As a Global Consultant, I assist people through grief including the loss of a loved one. This is my story of my own journey through grief.
Dad was the first man I loved. It is not until the physical death of your Father that you realise your Dad is truly gone.
On the 19th of June 2015, my Dad died, in New Zealand. He was in discomfort when he died and surrounded by family members.
That same day, I had boarded a flight in Sydney heading to Melbourne for the weekend. I knew my Dad’s time was close. My phone was left on until the last moment before departure. It was in that moment that I got the call. My Dad was dead. The doors shut on that flight and for 70 minutes tears flowed down my face. My friend was sitting next to me, quiet, responding to any indication from me of a need to be filled. I think if I asked her to stop the plane she would. She became this shield from the world as I went into the world of unreality.
70 minutes passed by and as I walked down the aisle my shield of unreality started to become reality. Life activities began to take over and routine ensued; Go to the baggage carousel to wait with other passengers for luggage; taxi to booked accommodation; check in at the designated accommodation; organise the flight back to NZ. Doors are opened as I say the words ‘My Dad has died’, condolences are offered, but the shield has been put back up. Not a lot permeates the fog that now occupies my mind.
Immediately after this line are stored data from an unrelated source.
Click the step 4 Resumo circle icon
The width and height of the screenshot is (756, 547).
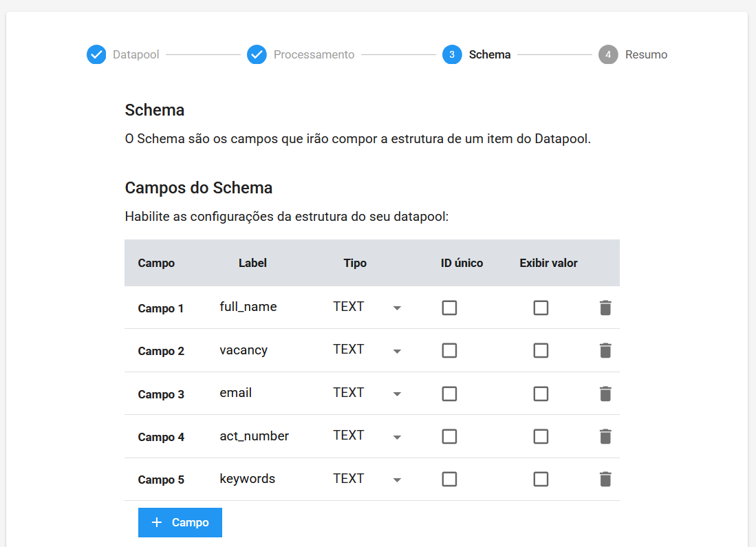(608, 54)
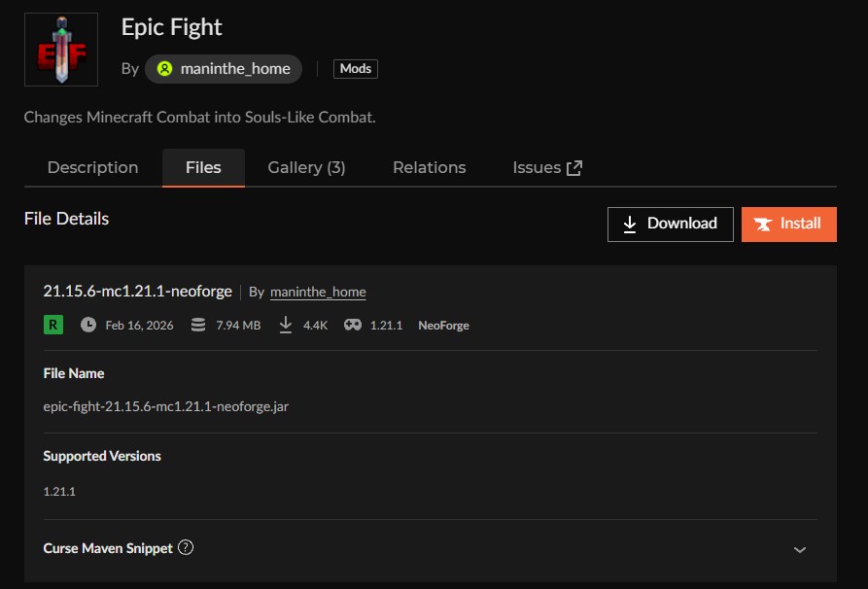Click the Epic Fight mod icon thumbnail
Screen dimensions: 868x589
(60, 49)
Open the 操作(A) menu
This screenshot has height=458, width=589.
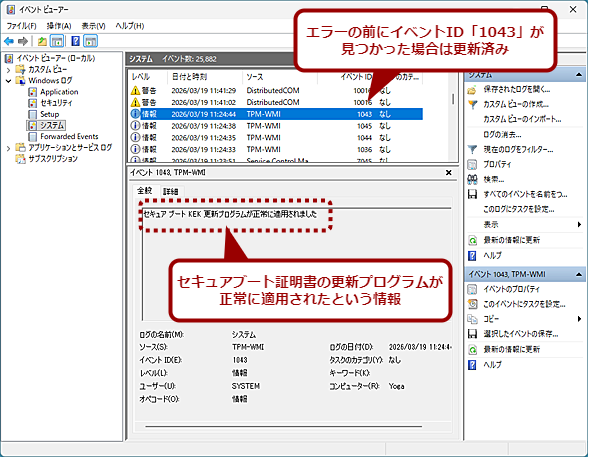59,26
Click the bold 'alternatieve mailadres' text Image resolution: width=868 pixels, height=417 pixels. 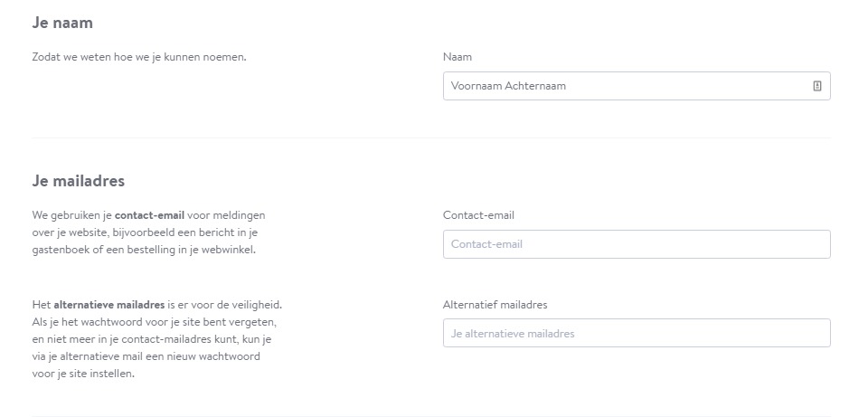[109, 305]
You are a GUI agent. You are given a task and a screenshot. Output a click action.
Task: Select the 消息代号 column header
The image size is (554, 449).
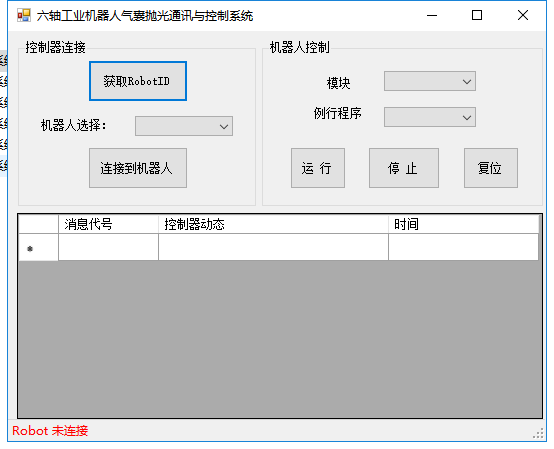pyautogui.click(x=108, y=224)
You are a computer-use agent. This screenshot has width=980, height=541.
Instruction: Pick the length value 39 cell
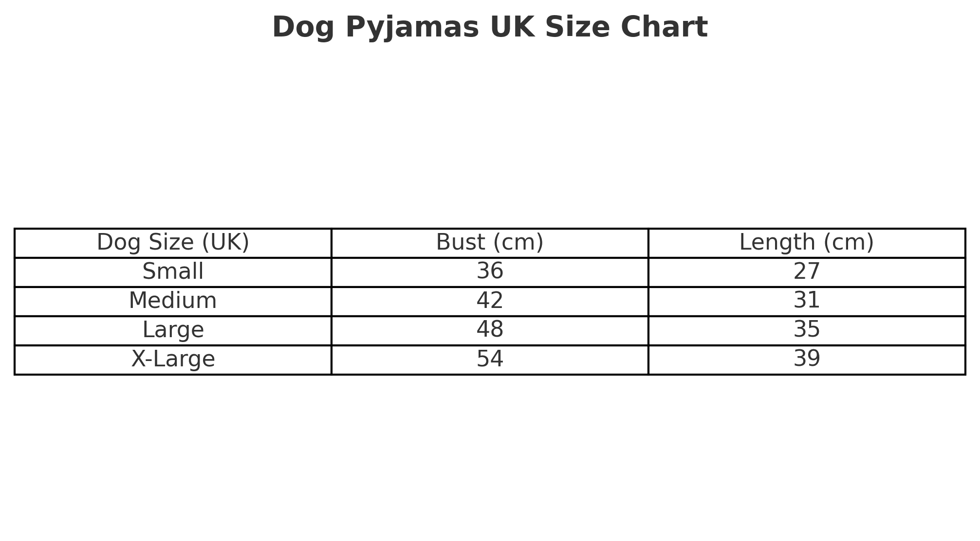tap(806, 360)
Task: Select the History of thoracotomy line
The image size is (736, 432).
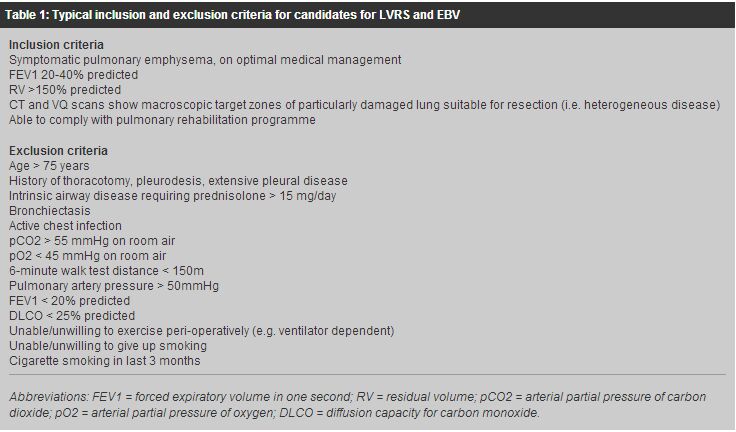Action: [178, 181]
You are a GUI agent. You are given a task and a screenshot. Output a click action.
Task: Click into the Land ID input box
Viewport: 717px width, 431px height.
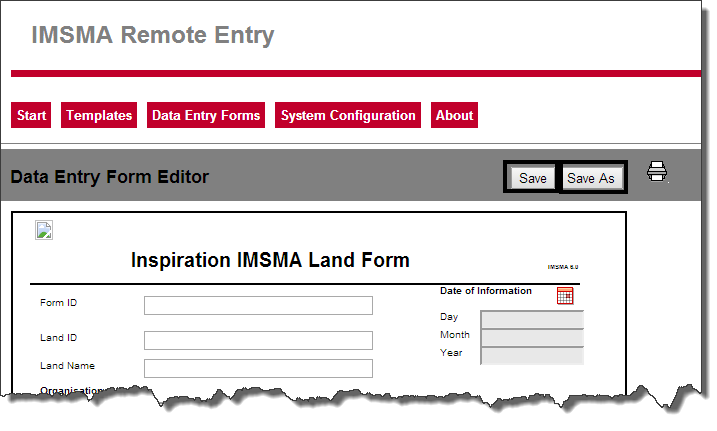click(x=258, y=340)
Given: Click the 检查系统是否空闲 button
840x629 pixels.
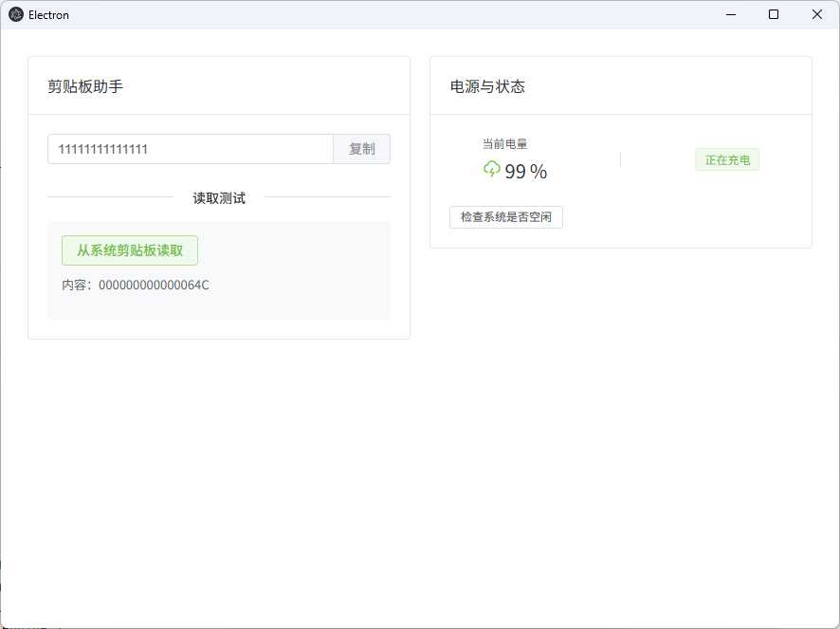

Requirements take over, requirements such as a passport that is in Sydney whilst I am in Melbourne. The requirements of the cultural custom, the wearing of black coloured clothes though I do not have black clothes with me. Holes in the checklist are promptly remedied. My friend takes me into the local shopping mall and doors part quickly; black Trousers x 2; Two black tee shirts; One pair of black shoes. I am ready or so I thought; bizarre thoughts pop up, such as ‘your hair needs attention’. A hair salon is found, they can take me straight away so 2 hours are spent in my own solitude whilst my hair is cleaned, dyed and straightened. ‘Now eat something’ says my friend but the sense of appetite is not there, though I know I should so I chew my way through a tasteless meal. It had nothing to do with the meal, but it was my sense of taste that was not permeating my fog.
So what do I do next? I have 12hrs before my flight. You really have a sense of not knowing what to say, do or where to put yourself, you start something then forget what you are doing, so my friend started the Grief Process with me. Grief is the sadness at what we perceive is missing. We do not miss what we perceive is negative, instead we only miss what we perceive is positive. I found 12 actions and traits that, with my Father’s death, I missed. We started the process, I could sense a relief from my Grief, but part of me felt I was dishonouring my Dad, even though he was in my heart. A sleepless night ensued for both myself and my friend as I waited for the dawning of Day 2.